Few works of fiction have become as engrained into popular culture as Anthony Burgess’ 1962 work ‘A Clockwork Orange’, which celebrates its 50th anniversary this year. This accolade is applied too frivolously to popular literary works but with regards to the Mancunian's most famous novel there can be no doubt as to its influence.
In many ways Alex’s statement in the novel that ‘what I do, I do because I like to do’ encapsulates the mindset of contemporary society.
Musicians as world famous as The Ramones, David Bowie, Green Day and Mötley Crüe have all taken inspiration from the exploits of Alex and his droogs.
Pop Art pioneer Andy Warhol re-configured the work for his 1965 experimental film ‘Vinyl’ and one of several theatrical productions of the book had music penned by Bono and The Edge (this version was dubbed ‘A Clockwork Lemon’ by its many, many detractors).
Then, of course, there is Stanley Kubrick’s 1971 masterpiece. Regarded as a classic by film critics the world over and arguably as responsible for the work’s resonance throughout Western culture as the novel itself.
To mark a half century of the innovative publication curators from The International Anthony Burgess Foundation (IABF) in collaboration with the Stanley Kubrick Archive at the University of Arts, London are holding an exhibition at The John Rylands Library.
Retrospectively it is hard to separate the novel from the film in terms of their impact. Undoubtedly the success of the film has played a large part in keeping the work at the forefront of popular consciousness.
Due to the accessible nature of film it’s increasingly the case that people will have their interest piqued by on screen adaptations and be motivated to delve into the original source material.

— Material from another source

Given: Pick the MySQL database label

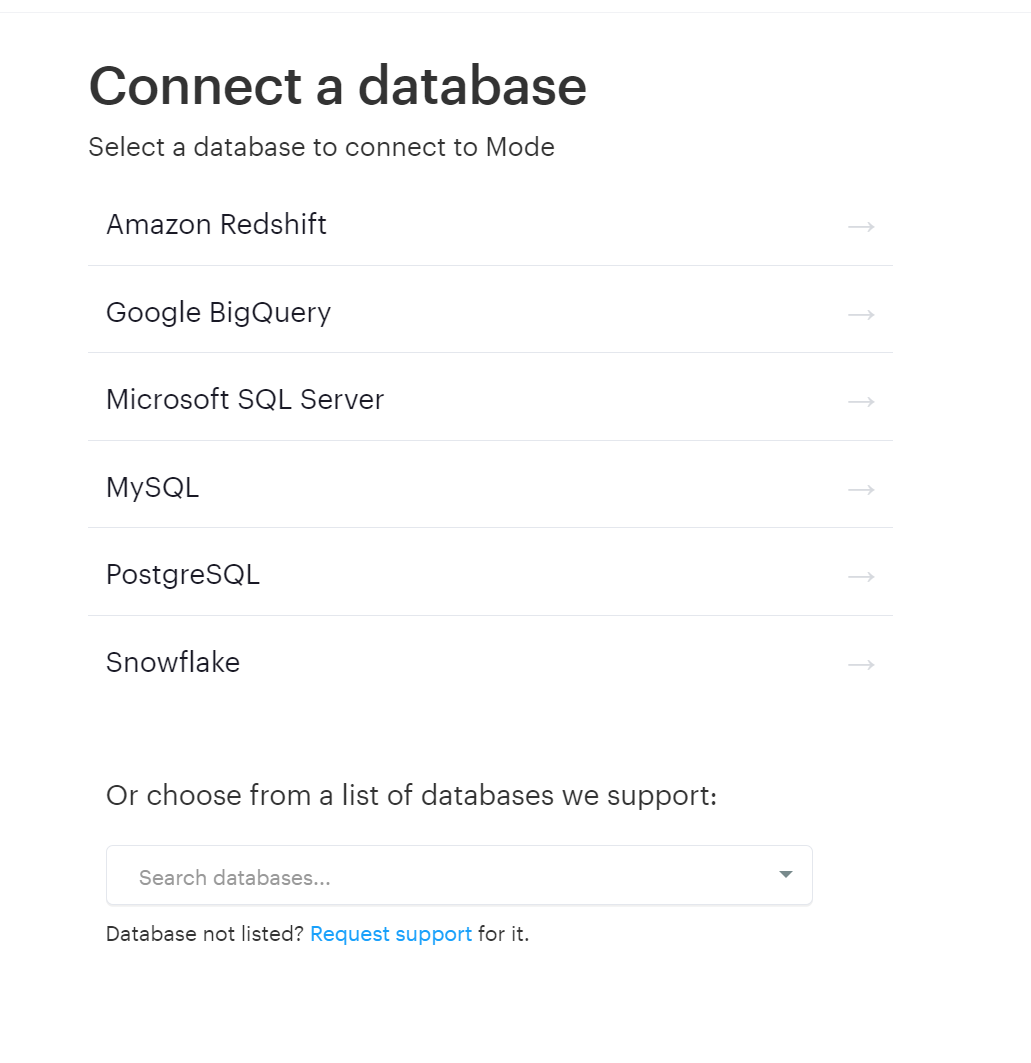Looking at the screenshot, I should click(x=153, y=487).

Other notable examples of this trend include Terry Gilliam’s ‘Fear and Loathing in Las Vegas’ and Danny Boyle’s ‘Trainspotting’.
The ramifications this has in a time when Hollywood is scraping the fairy tale barrel for sources are worrying but in the case of ‘A Clockwork Orange’ both the novel and Kubrick’s film are powerful cultural artifacts. If you hold the belief that commercial films can be art then Kubrick’s stunning adaptation is surely deserving of that distinction.
Appropriately, this new exhibition will analyse the ways in which the novel has expanded beyond the pages of Burgess’ text, examining the text’s various manifestations over its fifty year lifespan. Rare books, manuscripts, photographs, film props and a cornucopia of other elements converge to present a coherent picture of ‘A Clockwork Orange’.
In the International Anthony Burgess Foundation on Cambridge Street there is a selection of material which gives a taste of what to expect when the exhibition opens. Highlights are the letters to and from Burgess which hint at his complicated relationship with the film.
Although he was pleased with the final outcome of Kubrick’s work one section gives particular insight into the author’s mind and his grievances with the film: ‘It’s something to do with the book being merely one item in the whole panoply of film-making, like hair dressing and chief grip. There are odd people trying to boss me around. But I have Liana and Andrea (wife and son) and the micrographed OED (complete with magnifying glass) and what else do I need?’
One crucial factor that divides the film from the novel is the effect of time on the two works. Even the most passionate defender of Kubrick’s film would have to concede that his work hasn’t aged particularly well. The novel, on the other hand, still seems relevant, exciting and important in a way that is rare for radical dystopian fictions.
The vitality of the book is a testament to Burgess’ prescience and vision. Last year’s riots, the profusion of drugs like bath salts with their incitement to violence and the recent prosecution of feminist Russian punk band Pussy Riot for 'hooliganism' all indicate that the problems Burgess addressed in ‘A Clockwork Orange’ are still valid and important issues for debate.
In many ways Alex’s statement in the novel that ‘what I do, I do because I like to do’ encapsulates the mindset of contemporary society. #YOLO in Twitter terms.
In closing here are deputy director at the IABF Will Carr’s thoughts: "A Clockwork Orange is a key text about youth culture, dystopia and the role of the state and it’s not going to go away. Its appeal is ensured."